Livestock producers can learn to monitor their own water


Capital Press

Some Washington cattle producers are learning to test their surface water.

The Whitman County Conservation District, with cooperation from the Palouse, Pine Creek and Palouse Rock Lake conservation districts, will offer a free clinic at 9 a.m. on May 14. The location is on Railroad Avenue in Colfax, Wash., one block west of Bunchgrass Veterinary Clinic at 707 N. Main St.

"We want to teach people the proper protocols for testing water for fecal coliform," said district supervisor Tom Kammerzell, a Colfax rancher. "We want people to understand and learn how to do the test to look at the same information (the Washington Department of Ecology) is looking at."

Washington State University regional extension specialist Stephen Van Vleet sees a value in helping producers test their water.

"They need to show agencies they are doing things correctly, in a sustainable and conservation-minded way," he said.

If producers can determine they are following protocol correctly, it may be some other factor causing a negative impact to a riparian area, stream bank or water quality, Van Vleet said.

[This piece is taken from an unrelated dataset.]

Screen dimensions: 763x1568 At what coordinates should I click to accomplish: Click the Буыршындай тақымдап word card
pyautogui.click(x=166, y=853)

The point is "for them to be able to say, 'I'm actually enhancing the water' or 'Yes, this is causing a problem, what do we do to correct this problem?' before it's just assumed that's the problem and they're going to be fined," he said.

Kammerzell recommends the clinic to all producers with a water body going through their property.

"Once the Department of Ecology's interests wane from the livestock producer, they will start being interested in water quality with regard to the farmers," he said. "Our interest is getting the knowledge and education into the hands of the people."

Jani Gilbert, regional communications manager for Ecology, said there's no problem if livestock producers wish to do their own testing.

"They learn a lot about their own water that way," she said.

The department has its own ambient water-monitoring program, but Gilbert said the department would like to see trend or aggregate numbers from cattlemen.

For more information about the clinic or to register by May 12, contact Kammerzell at or 509-397-4589.

Gilbert advised that cattle contribute to many water pollution parameters, not just fecal coliform bacteria. One-time sampling can miss pollution sources or events, so Ecology conducts sampling once a month for a year or more to get valid data.

If producers find something that makes them uncomfortable, they should contact Ecology for funding resources and technical help, Gilbert said.